Proefrock’s non-denial denial to Braunecker proved prescient Monday, December 14, when the trade with Halladay fell apart. And at that moment, Proefrock suggested Amaro call Braunecker and ask for a counteroffer. It had been 11 days since the Phillies made their three-year offer in Indianapolis and Braunecker had never formally responded. The Phillies hoped Braunecker’s concerns about Halladay’s arrival might lower his request for more years. But Braunecker could not panic and lowball his client. He countered with a six-year request, which in his mind was nothing more than the first counteroffer in standard contract negotiations. Amaro took the counteroffer as confirmation Lee would be difficult to keep, although it would not be wrong to suggest Amaro used it as motivation to get the man he had wanted all along.
Halladay saved the day. He personally called Amaro later that Monday night and the two agreed on an extension.
News quickly spread. Lee was thrilled to learn Halladay was joining the team, but his excitement wouldn’t last.
The Phillies had been talking with Seattle about Lee at the same time they were talking with Toronto about Halladay. The moment Halladay passed his physical on December 16, Amaro called Lee, who was leaving for a deer-hunting trip, and told him he had been traded to Seattle f
or three prospects: right-handers Phillippe Aumont and J. C. Ramirez, and outfielder Tyson Gillies.
Lee was crushed.
“I thought we were working out an extension with the Phillies,” Lee said. “I thought I would spend the rest of my career there.”
Critics of the deal said the Phillies traded Lee because they had to shed Lee’s $9 million salary. Amaro was adamant he made the trade to restock a depleted farm system, but critics killed him for that, too.
Amaro wanted to keep Lee, but David Montgomery insisted he replenish the farm system if he planned to send more prospects to Toronto. Losing seven prospects in less than five months—four for Lee in July and three for Halladay in December—was a substantial drain on the organization. And while the Phillies wanted to win a World Series, they didn’t want to find themselves with an aging roster and nobody left to replace them. They needed some talent coming through the pipeline.
Amaro was never told he needed to trade Lee, but he had no other option.
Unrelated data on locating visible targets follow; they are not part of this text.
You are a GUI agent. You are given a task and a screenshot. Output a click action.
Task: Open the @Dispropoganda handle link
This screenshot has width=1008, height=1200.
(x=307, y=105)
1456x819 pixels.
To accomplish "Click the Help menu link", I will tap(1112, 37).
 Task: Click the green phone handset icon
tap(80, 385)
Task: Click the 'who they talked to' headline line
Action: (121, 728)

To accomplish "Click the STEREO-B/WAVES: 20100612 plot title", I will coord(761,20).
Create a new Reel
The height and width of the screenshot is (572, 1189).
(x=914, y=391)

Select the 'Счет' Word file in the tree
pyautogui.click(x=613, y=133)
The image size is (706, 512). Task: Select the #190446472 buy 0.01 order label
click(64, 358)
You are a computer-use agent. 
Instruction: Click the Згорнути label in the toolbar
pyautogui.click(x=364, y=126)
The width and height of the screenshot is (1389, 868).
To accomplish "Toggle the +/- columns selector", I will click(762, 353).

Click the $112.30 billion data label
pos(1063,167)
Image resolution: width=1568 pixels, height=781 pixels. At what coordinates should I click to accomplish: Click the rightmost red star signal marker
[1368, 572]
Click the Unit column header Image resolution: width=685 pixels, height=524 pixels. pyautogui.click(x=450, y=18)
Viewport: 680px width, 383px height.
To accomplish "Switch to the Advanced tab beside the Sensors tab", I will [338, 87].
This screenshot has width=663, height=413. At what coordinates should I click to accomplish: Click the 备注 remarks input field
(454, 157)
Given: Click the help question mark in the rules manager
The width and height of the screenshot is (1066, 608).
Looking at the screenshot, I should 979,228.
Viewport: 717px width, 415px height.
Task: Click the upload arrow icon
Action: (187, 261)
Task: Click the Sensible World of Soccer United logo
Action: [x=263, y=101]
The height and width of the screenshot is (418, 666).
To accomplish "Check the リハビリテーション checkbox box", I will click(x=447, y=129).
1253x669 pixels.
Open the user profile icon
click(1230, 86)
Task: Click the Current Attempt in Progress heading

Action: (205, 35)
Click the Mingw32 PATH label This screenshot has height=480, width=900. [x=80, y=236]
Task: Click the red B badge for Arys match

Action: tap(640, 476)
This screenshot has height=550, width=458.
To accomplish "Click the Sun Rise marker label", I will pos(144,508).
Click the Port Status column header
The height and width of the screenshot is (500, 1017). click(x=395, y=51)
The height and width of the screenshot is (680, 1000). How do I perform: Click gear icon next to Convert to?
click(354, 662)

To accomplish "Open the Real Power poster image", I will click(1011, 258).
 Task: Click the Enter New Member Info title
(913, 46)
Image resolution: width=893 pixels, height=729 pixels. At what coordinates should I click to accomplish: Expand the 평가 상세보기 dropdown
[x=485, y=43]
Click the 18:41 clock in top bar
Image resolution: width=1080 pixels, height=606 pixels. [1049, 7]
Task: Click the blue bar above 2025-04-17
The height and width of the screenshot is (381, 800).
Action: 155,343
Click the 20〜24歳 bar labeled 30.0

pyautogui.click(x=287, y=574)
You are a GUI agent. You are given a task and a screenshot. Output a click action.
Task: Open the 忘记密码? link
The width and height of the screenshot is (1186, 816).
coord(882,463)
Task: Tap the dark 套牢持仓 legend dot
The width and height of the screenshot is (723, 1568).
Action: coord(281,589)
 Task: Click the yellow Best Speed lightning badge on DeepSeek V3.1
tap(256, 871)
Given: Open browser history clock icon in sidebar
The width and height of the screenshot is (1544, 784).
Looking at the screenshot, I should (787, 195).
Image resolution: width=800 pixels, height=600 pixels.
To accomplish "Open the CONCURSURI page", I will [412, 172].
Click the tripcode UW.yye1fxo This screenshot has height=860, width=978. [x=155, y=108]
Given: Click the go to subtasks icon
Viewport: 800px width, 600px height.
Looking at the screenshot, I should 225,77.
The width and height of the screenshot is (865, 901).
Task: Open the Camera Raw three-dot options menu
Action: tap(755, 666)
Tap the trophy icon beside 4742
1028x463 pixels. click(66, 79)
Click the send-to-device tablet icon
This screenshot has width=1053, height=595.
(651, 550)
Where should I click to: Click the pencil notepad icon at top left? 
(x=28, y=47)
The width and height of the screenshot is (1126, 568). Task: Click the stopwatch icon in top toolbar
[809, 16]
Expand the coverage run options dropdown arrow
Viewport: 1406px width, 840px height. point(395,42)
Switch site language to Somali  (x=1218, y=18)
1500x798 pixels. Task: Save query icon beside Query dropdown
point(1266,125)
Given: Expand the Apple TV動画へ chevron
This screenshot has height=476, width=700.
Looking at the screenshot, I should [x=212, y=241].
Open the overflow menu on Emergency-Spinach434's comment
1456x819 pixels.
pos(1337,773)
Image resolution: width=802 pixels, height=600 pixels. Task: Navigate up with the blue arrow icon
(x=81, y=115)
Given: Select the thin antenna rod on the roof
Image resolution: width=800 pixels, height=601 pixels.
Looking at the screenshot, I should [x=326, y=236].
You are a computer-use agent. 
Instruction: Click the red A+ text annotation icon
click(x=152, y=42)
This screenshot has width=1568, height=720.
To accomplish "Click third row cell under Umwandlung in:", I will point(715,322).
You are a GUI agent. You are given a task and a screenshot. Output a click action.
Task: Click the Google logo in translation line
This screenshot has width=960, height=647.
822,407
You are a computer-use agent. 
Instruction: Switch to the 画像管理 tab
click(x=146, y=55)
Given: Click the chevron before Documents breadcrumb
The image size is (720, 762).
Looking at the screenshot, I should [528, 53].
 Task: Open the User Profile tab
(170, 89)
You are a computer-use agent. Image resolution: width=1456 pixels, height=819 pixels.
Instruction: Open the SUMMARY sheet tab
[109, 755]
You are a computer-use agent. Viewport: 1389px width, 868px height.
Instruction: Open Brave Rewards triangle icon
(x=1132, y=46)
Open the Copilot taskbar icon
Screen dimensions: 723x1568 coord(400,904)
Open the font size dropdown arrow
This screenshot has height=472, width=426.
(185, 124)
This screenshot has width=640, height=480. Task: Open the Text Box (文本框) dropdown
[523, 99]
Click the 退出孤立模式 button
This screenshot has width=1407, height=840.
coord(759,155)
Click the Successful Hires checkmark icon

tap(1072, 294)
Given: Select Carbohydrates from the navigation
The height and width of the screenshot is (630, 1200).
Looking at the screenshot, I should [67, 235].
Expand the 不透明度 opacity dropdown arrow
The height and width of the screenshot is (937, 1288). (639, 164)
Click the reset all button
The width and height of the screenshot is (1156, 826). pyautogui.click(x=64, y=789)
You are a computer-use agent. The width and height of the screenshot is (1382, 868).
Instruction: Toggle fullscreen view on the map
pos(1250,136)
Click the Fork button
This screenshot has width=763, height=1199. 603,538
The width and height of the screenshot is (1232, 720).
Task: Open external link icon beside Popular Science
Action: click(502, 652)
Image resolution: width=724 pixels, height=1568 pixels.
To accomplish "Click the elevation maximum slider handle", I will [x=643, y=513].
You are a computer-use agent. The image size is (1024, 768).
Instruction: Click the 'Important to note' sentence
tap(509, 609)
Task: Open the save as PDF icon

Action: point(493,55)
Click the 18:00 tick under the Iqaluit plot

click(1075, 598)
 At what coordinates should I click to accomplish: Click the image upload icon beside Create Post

Lee easily was the most attractive player on his roster. He also was the only player that could bring back comparable talent to satisfy his boss.
Amaro took a beating for it. First, the Phillies sacrificed a popular, known quantity in Lee, who was making just $9 million, for three prospects who had never played above Double-A. Second, even the people who understood the Phillies’ predicament thought Amaro rushed into the deal.
“If I made a mistake in that process, it was that I didn’t take the time to really maximize,” said Amaro, looking back.
The Mariners wanted Lee because they already had Felix Hernandez and Erik Bedard in the rotation and had just signed Chone Figgins as a free agent. They expected to be contenders in the American League West and believed Lee could push them over the top. The Phillies felt Seattle was the perfect trade partner. They had intimate knowledge of the Mariners’ farm system; Phillies Assistant General Manager Benny Looper spent 22 years with the Mariners before joining the Phillies in November 2008. Former Phillies General Manager Pat Gillick worked in Seattle before joining the Phillies in November 2005, and Special Assistant to the General Manager Charley Kerfeld lived just outside of Seattle and knew Seattle’s organization well.